Sukses

Menelusuri Jejak Tsunami di Aceh Lewat Sebuah Gua

Temuan gua batu kapur di dekat Banda Aceh mengungkap fakta bahwa gempa hebat yang disusul tsunami telah beberapa kali melanda Aceh.

Liputan6.com, Jakarta - Gempa bumi berkekuatan 9,1 Skala Richter yang memicu tsunami setinggi 30 meter pada 26 Desember 2004 diketahui menewaskan lebih dari 230.000 orang dan membuat jutaan lainnya kehilangan tempat tinggal.

Meski bencana ini turut menimpa sejumlah negara seperti Thailand, Sri Lanka, dan India, Indonesia khususnya Provinsi Aceh dinyatakan sebagai kawasan berdampak terparah.

Ternyata, lindu yang disusul tsunami pada 2004 bukanlah bencana terbesar pertama yang dialami Bumi Serambi Mekah. Fakta ini terkuak seiring dengan ditemukannya arsip alam berupa sebuah gua di dekat pusat gempa--di pesisir barat laut Sumatra.

Gua ini merekam jejak gempa dahsyat serupa yang telah terjadi kurang lebih sejak 7.500 tahun lalu. Gua batu kapur ini menyimpan deposit pasir yang dielak paksa oleh gelombang raksasa-- yang dipicu lindu selama ribuan tahun lalu.

Para ahli pun menggunakan situs tersebut untuk membantu menentukan frekuensi bencana--seperti peristiwa 26 Desember 2004. Caranya dengan mengukur usia sedimen tsunami yang berada di dalam gua di mana pola lapisannya mudah dilihat meski ditutupi kotoran kelelawar.

"Pasir tsunami terlihat jelas karena dipisahkan lapisan kotoran kelelawar. Tak ada hal yang membingungkan saat penentuan lapisan," kata ahli Dr Jessica Pilarczyk dalam pertemuan terbesar ahli geologi dunia, American Geophysical Union (AGU) Fall Meeting di San Francisco, seperti Liputan6.com kutip dari BBC pada Kamis, 12 Desember 2013 lalu.

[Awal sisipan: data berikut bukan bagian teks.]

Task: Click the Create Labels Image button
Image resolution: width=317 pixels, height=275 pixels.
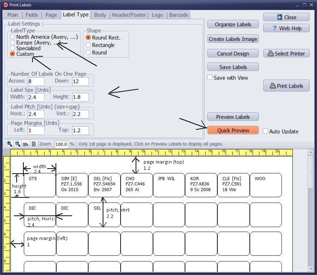Action: pos(233,39)
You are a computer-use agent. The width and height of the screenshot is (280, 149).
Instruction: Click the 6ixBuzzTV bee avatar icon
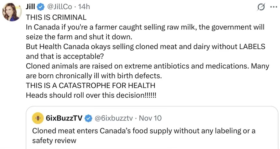click(38, 118)
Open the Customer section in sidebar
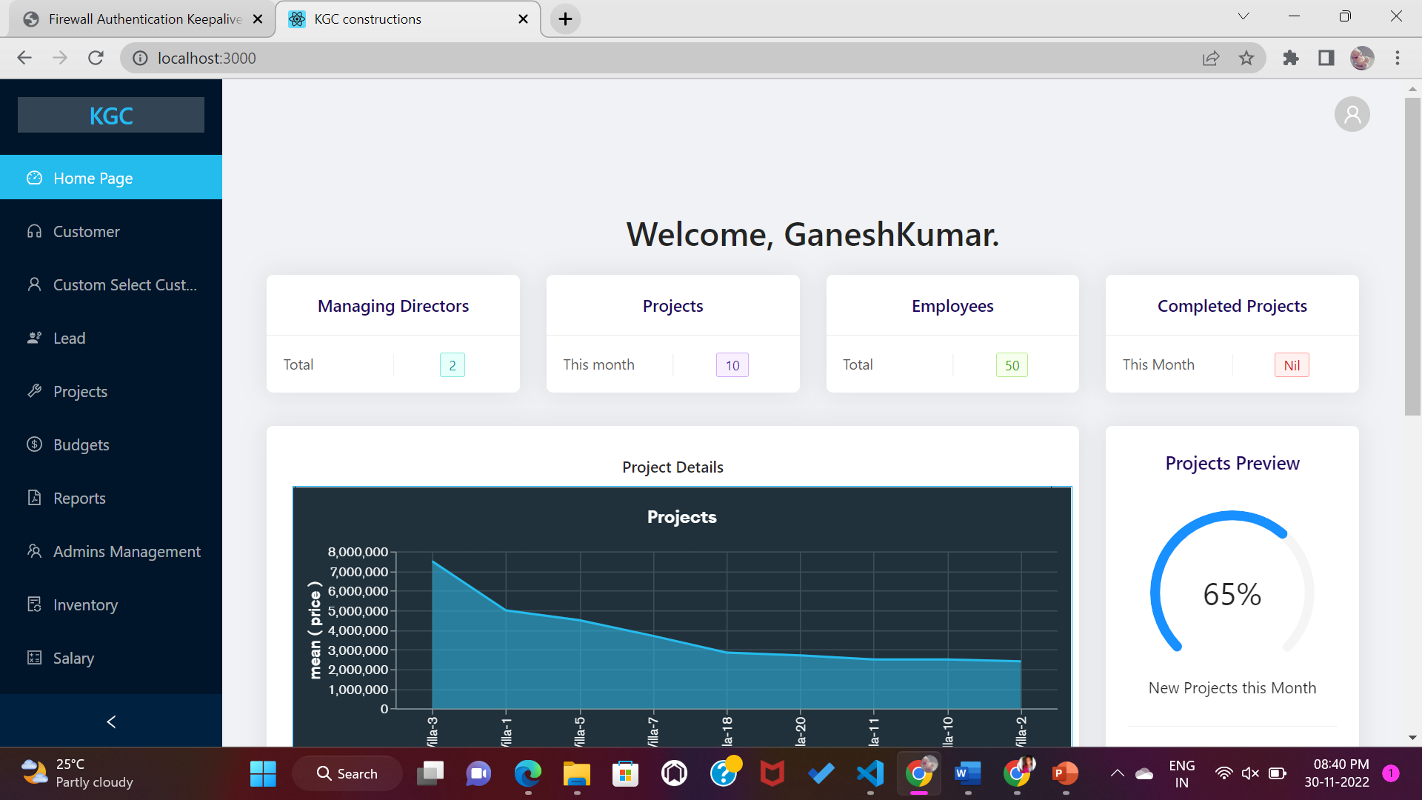The height and width of the screenshot is (800, 1422). pyautogui.click(x=86, y=231)
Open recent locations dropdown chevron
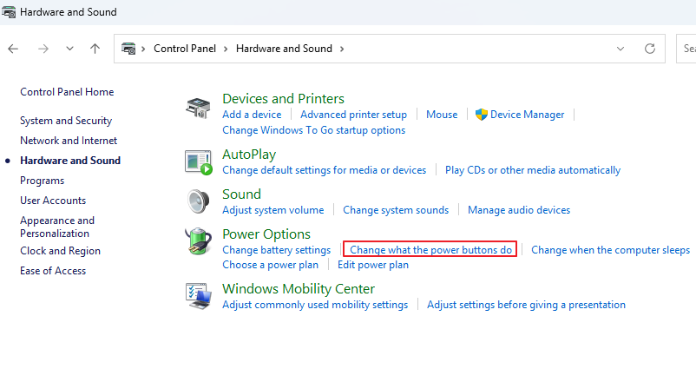The image size is (696, 382). click(69, 49)
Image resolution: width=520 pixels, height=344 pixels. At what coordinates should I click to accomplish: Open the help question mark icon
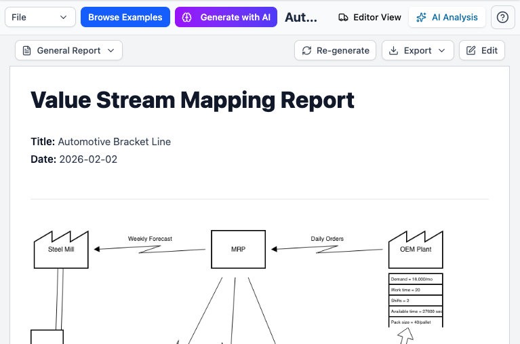(502, 17)

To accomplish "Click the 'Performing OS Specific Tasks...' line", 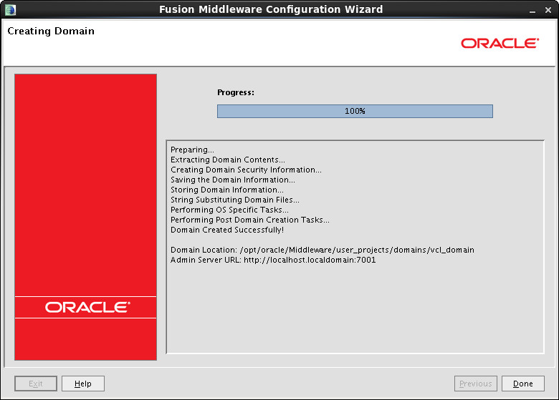I will click(229, 210).
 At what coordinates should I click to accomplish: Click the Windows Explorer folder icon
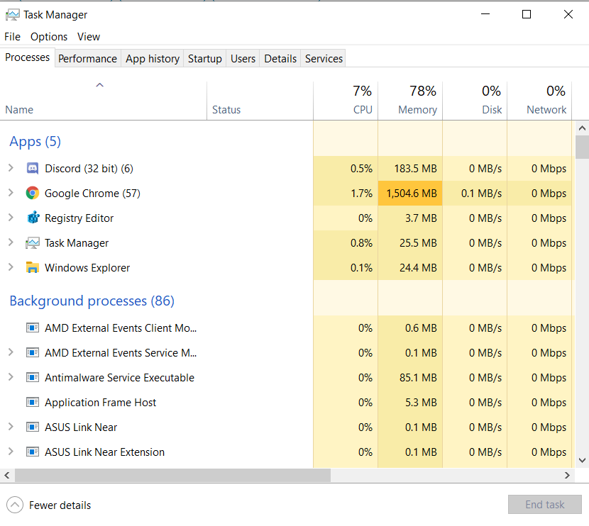click(x=32, y=268)
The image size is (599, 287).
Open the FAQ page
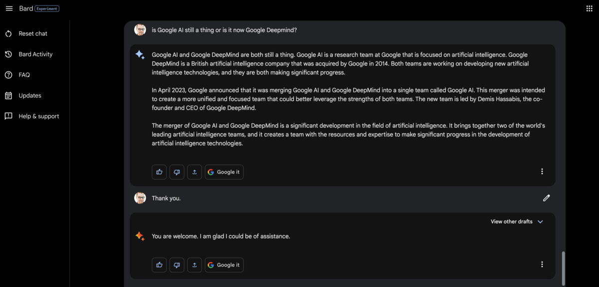pos(24,75)
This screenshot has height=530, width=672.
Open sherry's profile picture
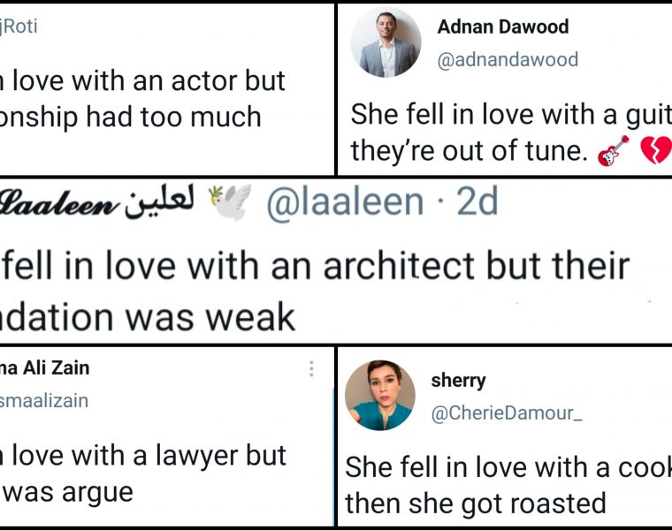(379, 395)
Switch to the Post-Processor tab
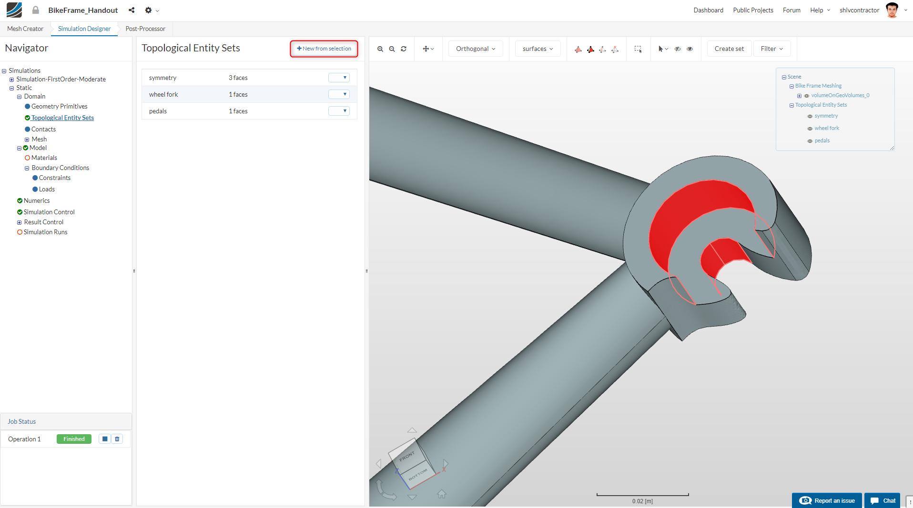913x508 pixels. pyautogui.click(x=145, y=29)
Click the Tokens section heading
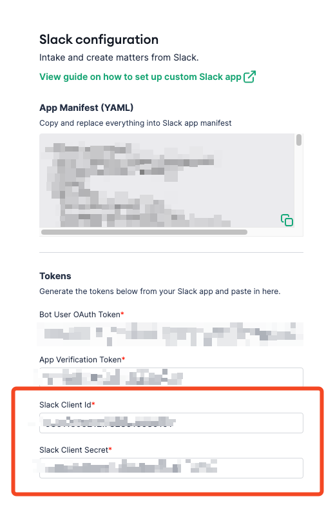The height and width of the screenshot is (521, 335). [55, 276]
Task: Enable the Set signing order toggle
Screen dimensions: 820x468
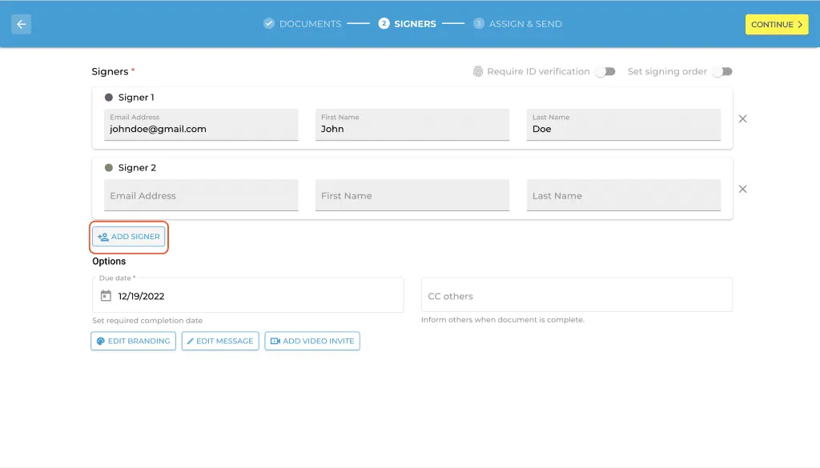Action: point(722,71)
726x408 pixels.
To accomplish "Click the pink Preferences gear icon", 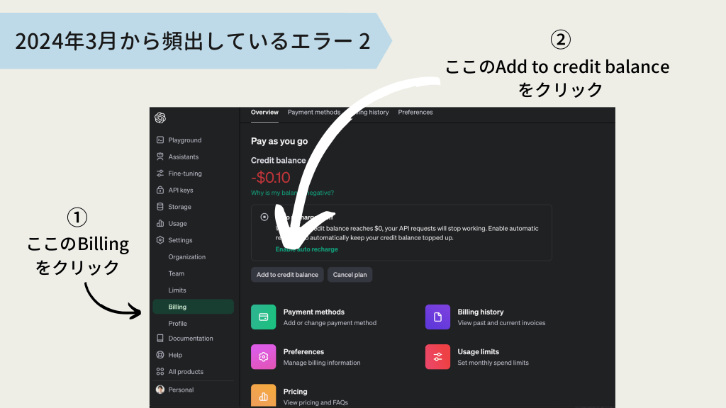I will (x=263, y=357).
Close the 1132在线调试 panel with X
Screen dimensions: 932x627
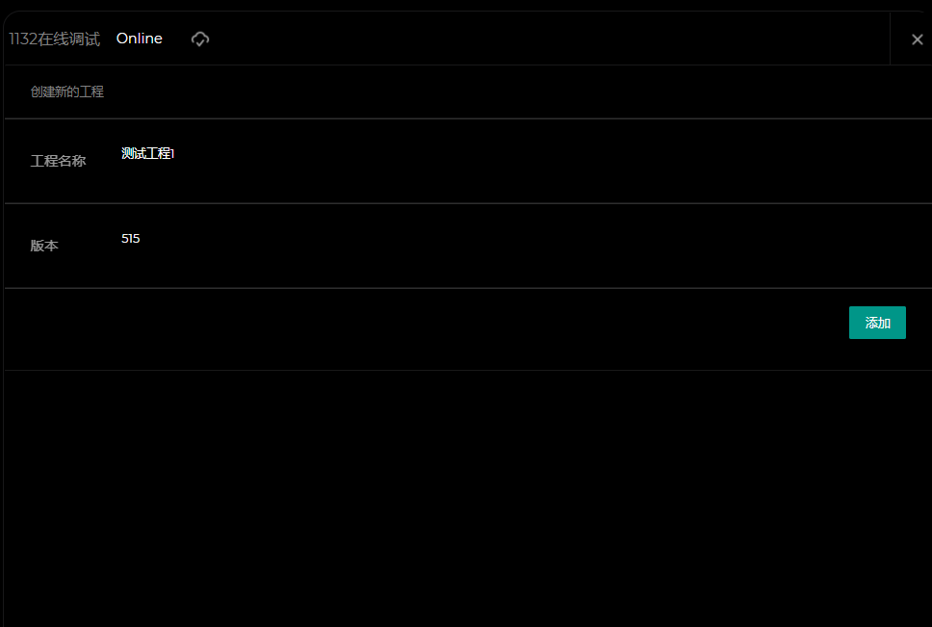pyautogui.click(x=917, y=39)
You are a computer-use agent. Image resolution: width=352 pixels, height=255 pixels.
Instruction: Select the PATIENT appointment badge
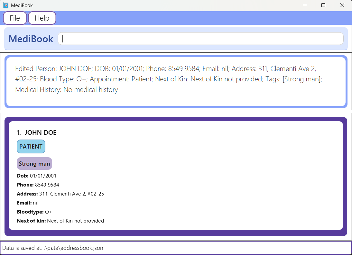point(31,146)
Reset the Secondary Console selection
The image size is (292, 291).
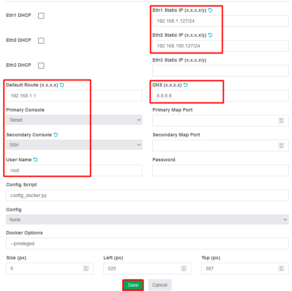[56, 134]
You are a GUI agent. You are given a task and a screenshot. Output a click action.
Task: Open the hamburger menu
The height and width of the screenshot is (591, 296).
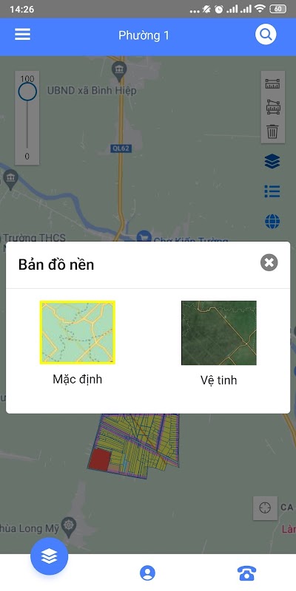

Dr Jessica Pilarczyk adalah bagian dari tim riset yang dipimpin Prof Charles Rubin dari Earth Observatory of Singapore, sebuah institut di Nanyang Technological University Singapura.

"Sebuah kerja lapangan yang menarik. Aku tidak berbohong kepada Anda. Kelelawar menjadi sangat agresif ketika manusia mengganggu habitat mereka. Tapi dari sudut pandang geologi, gua ini memiliki stratigrafi (lapisan) yang paling menakjubkan," kata dia.

Analisis radiokarbon dari berbagai materi yang ditemukan, termasuk kulit kerang dan sisa-sisa organisme mikroskopis, membuktikan adanya 11 tsunami yang terjadi sebelum tahun 2004.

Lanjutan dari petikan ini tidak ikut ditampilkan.